Pregnancy increases excitability of mechanosensitive afferents innervating the uterine cervix
ABSTRACT Labor pain derives primarily from stimulation of afferents innervating the uterine cervix and lower uterine segment. The authors have previously shown that the excitability of these afferents is regulated by sex hormones and test in this study whether pregnancy also alters their excitability.
After animal care committee approval, Sprague-Dawley rats (nonpregnant, pregnant days 17 and 21) were anesthetized, and two metal rods were placed through the cervix for distension. The right hypogastric nerve was dissected and carefully teased until recording from a single unit was obtained. Spontaneous activity and the response to a graded distension (20-80 g) were recorded for off-line analysis.

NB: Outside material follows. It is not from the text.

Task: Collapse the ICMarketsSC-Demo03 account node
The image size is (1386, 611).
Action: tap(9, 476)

A total of 151 fiber units were recorded. Pregnancy was associated with an increase in spontaneous nerve activity in the absence of a mechanical stimulus (median of 0.98 and 1.56 Hz from pregnant days 17 and 21, respectively, compared with 0.45 Hz in nonpregnant; P < 0.01). The proportion of fibers responding to the weakest stimulus (20 g) was significantly greater in pregnant than in nonpregnant animals. The response to graded distension differed significantly among groups, with day 21 > day 17 > nonpregnant.

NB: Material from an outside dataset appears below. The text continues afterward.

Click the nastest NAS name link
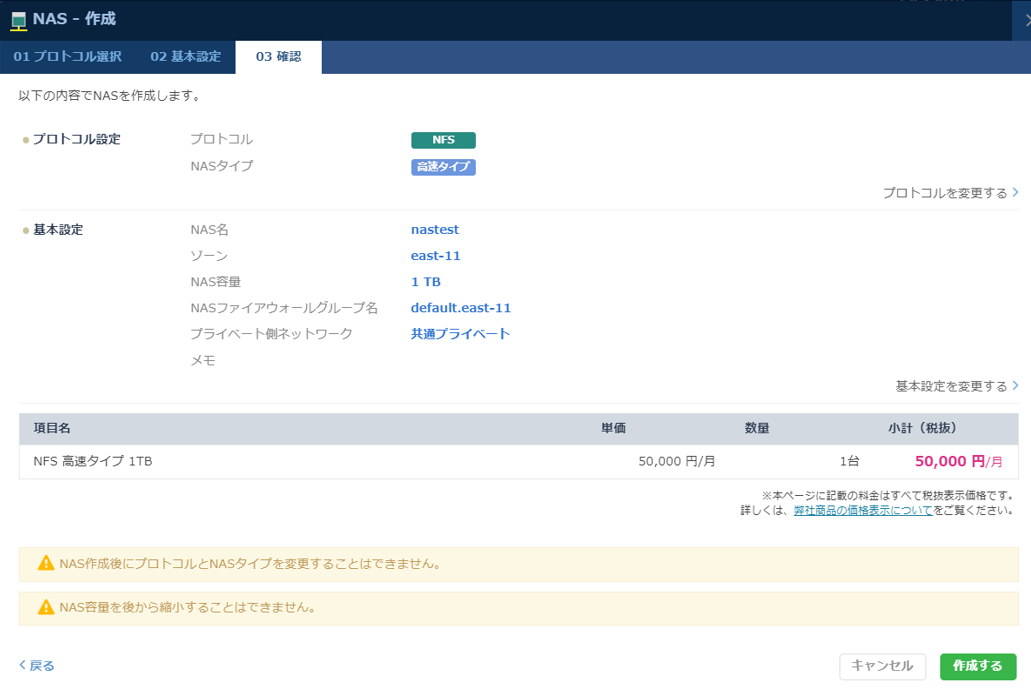The height and width of the screenshot is (691, 1031). pos(434,229)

Afferents that innervate the uterine cervix sprout into this tissue during late pregnancy, and estrogen increases excitability of these mechanosensitive afferents. Here, the authors show that excitability also increases during pregnancy. These data suggest that, close to the onset of labor, there is an increased input to the spinal cord from cervical distension and an increased depolarization of afferent terminals in the cervix, effects that could influence pain and the progress of labor.